▶ [Given instruction]:
How many lines in the entries below contain the word "screenshot"? Reply with the number alone.

▶ [Material provided]:

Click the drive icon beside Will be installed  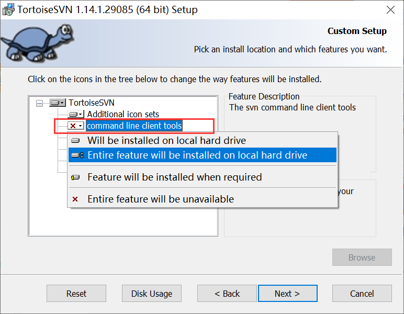coord(75,141)
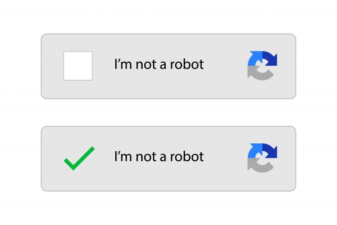Viewport: 337px width, 225px height.
Task: Click the green checkmark in the lower captcha
Action: click(78, 158)
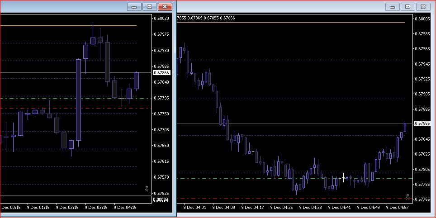Select the 0.67866 price tag on left chart
Viewport: 436px width, 218px height.
(x=161, y=72)
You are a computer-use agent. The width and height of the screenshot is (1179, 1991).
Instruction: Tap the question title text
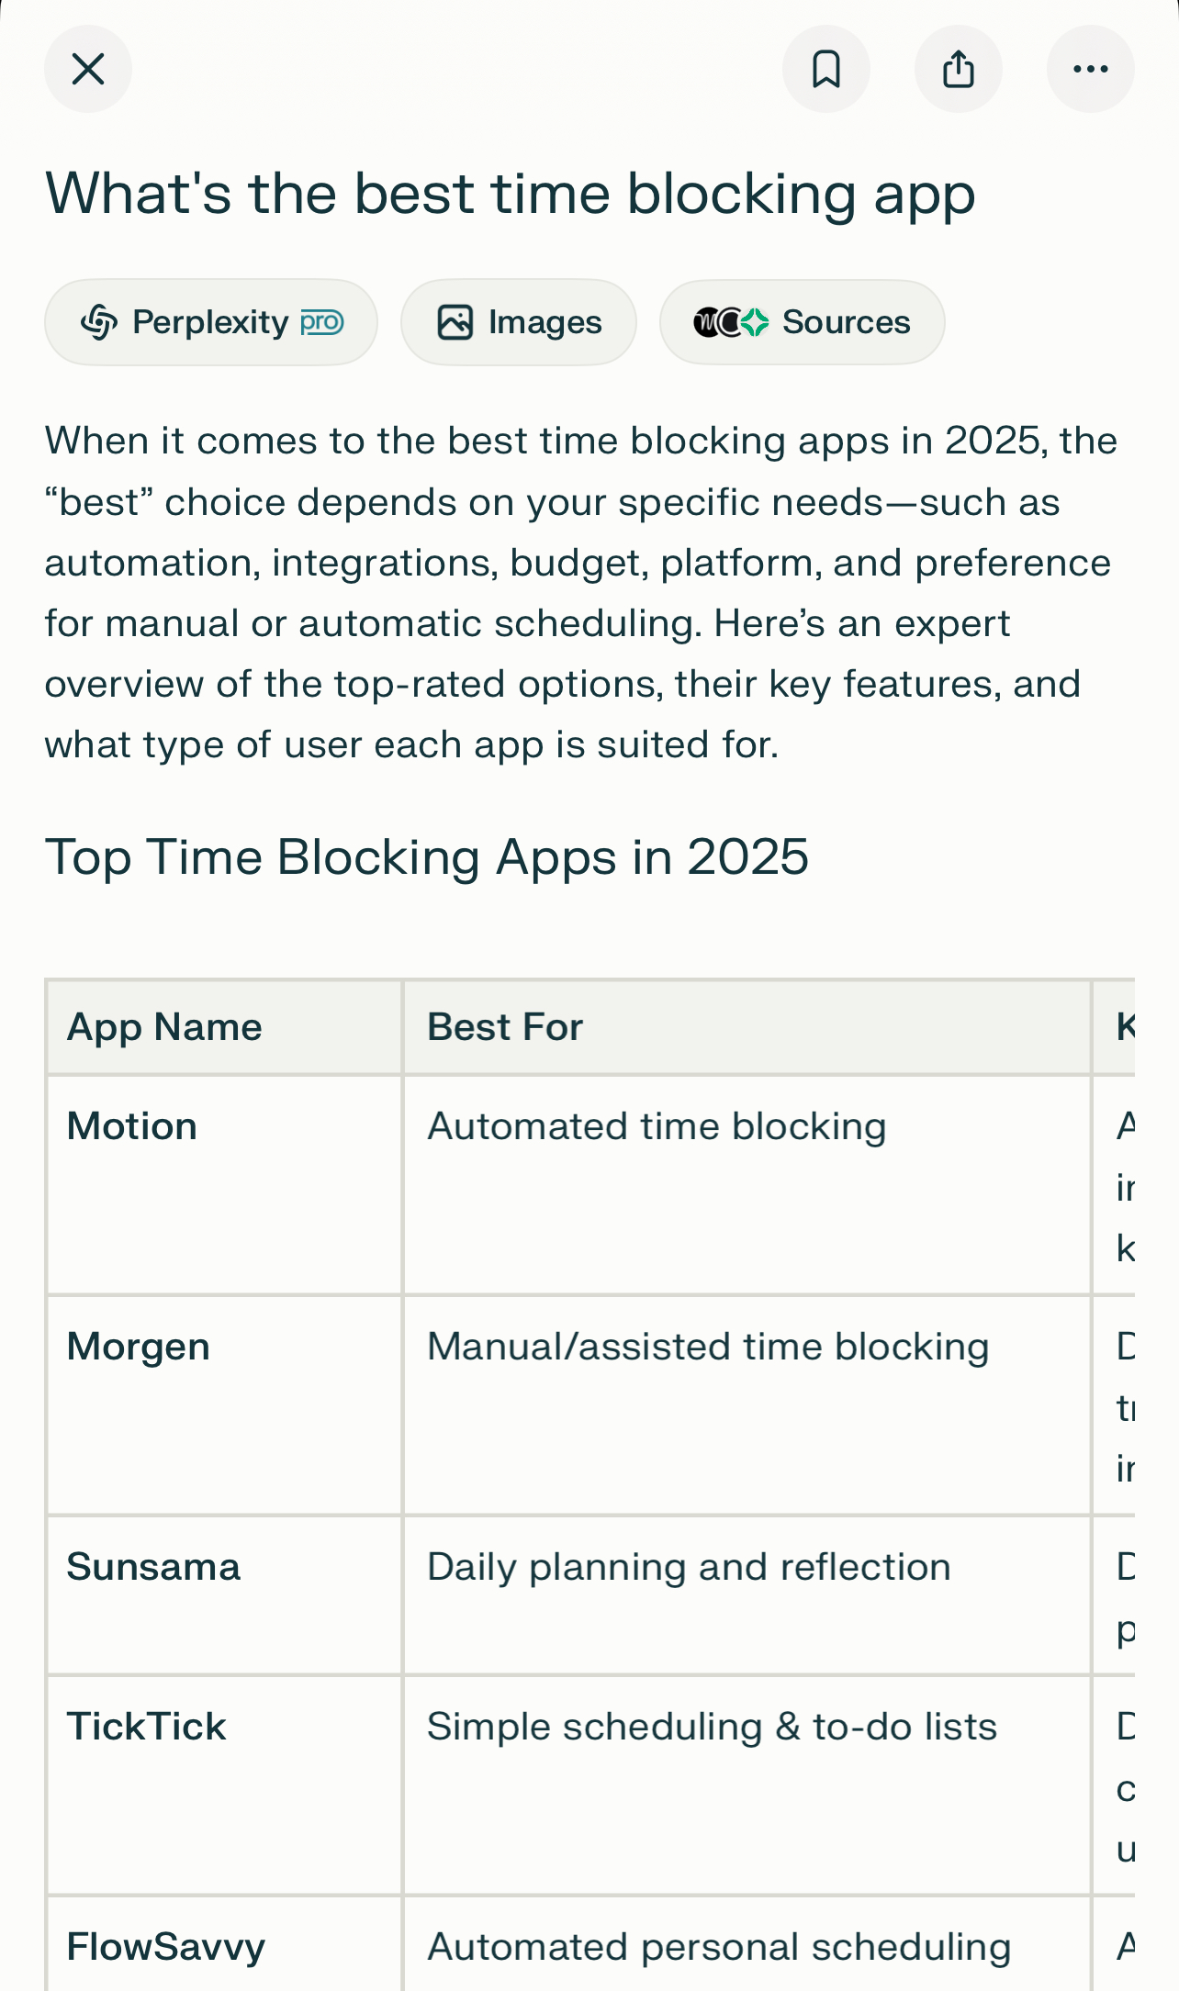(x=511, y=195)
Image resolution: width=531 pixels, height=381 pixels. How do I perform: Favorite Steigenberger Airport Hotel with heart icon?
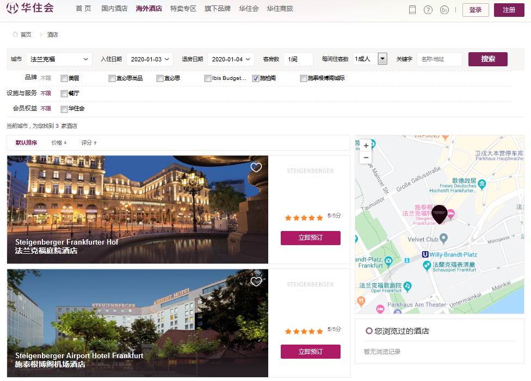coord(256,281)
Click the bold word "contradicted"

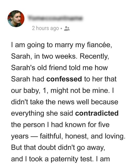[97, 113]
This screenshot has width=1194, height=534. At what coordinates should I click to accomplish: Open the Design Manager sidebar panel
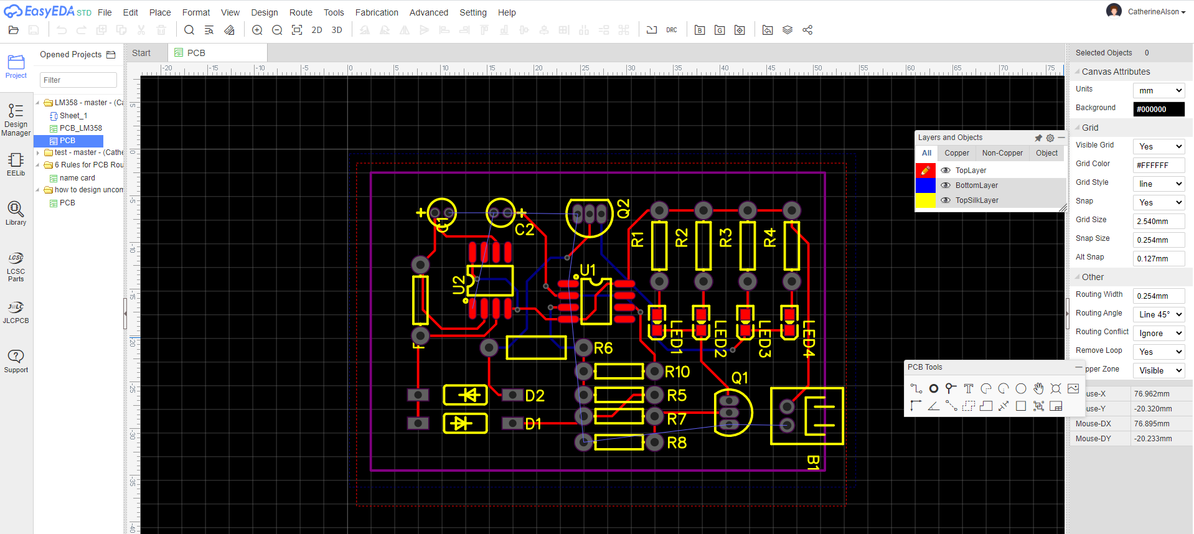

▶ [Result below]:
2